July 20, 1969 was the day of a great human accomplishment. Watching the rebroadcast of bits of Cronkite's newscast, I was struck by how much we have lost the sense of wonder that was felt around the world that day and abandoned the sense of adventure that made it possible.
But I want to talk about a different thing that happened on July 20.
On July 20, 1944, a group of German military officers and civilians made one last attempt to overthrow the Nazi regime. This one came the closest to success. As we all know, the plan was to kill Hitler and then to use a Nazi contingency plan called Operation Valkyrie (Unternehmen Walküre) to remove resistance from the regime with the regime's own resources. Once accomplished, a new government would be established. By a series of three misfortunes, Hitler survived and the plan failed. Had any of these three not occurred, he would have died on that day and perhaps the war would have ended nine months before it did, sparing hundreds of thousands - if not millions - of lives and avoiding the forty year Soviet occupation of Germany.

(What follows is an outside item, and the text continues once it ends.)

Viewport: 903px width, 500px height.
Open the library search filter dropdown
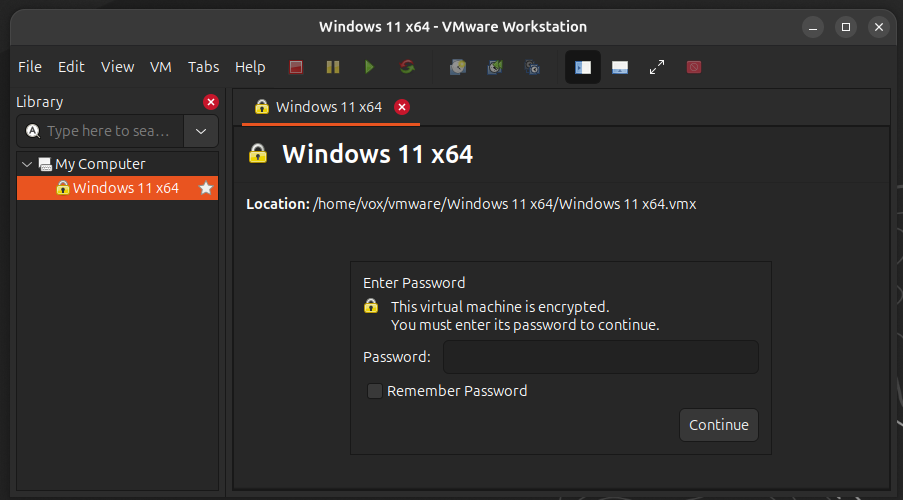(201, 131)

The plotters were not themselves at great risk of death during the final months of the war and they knew that the regime would soon be eliminated. They understood that the plan was a long shot and failure meant certain death. They knew that the Allies would nevertheless insist on unconditional surrender. When asked whether, in light of this, it was worth it, one of the plotters, Colonel Henning von Tresckow observed that everyday the war continued, 16,000 people were murdered and more soldiers died in battle. They acted to show that someone was willing to stand up for what is right. Shortly before he took his own life to avoid capture, torture and execution, von Tresckow wrote:
God promised Abraham that He would not destroy Sodom if just ten righteous men could be found in the city, and so I hope that for our sake God will not destroy Germany. None of us can bewail his own death; those who consented to join our circle put on the robe of Nessus. A human being's moral integrity begins when he is prepared to sacrifice his life for his convictions.
It took great courage to fly to the moon and we ought to acknowledge the accomplishment. But Neal Armstrong and his colleagues are not the only heroes of 20 July.
Cross posted at Marquette University Law School Faculty Blog
3 comments:
I believe it was 1944, not 1945. By July 1945, the war was already over in Europe.
Good point. Believe it or not, I knew that.
Can agree to an extent, but a couple points.
Given that the Soviet Union was knocking on East Prussia's door by the time of the assassination, a Soviet occupation of some portion of Germany was going to be inevitable. Uncle Joe wouldn't have been denied his piece of the pie. Given the Soviet Union (or its weather) inflicted around 90% of German casualties, he would have had a decent claim.
http://commons.wikimedia.org/wiki/File:Eastern_Front_1943-08_to_1944-12.png
Also, while Tresckow belatedly decided to take action, he already had been complicit in the murder of tens if not hundreds of thousands on the Ostfront. The Wehrmacht did not exactly have clean hands there. (See Omer Bartov)Not clear the Russian people would be impressed by his courage.
If you haven't read it, I recommend William Vollman's "novel" Europe Central, which probes the extreme moral choices foisted upon people in Nazi Germany and the Soviet Union during the 30s and 40s. Perhaps the most interesting bit, relevant here,would be the chapter Clean Hands, about Kurt Gerstein.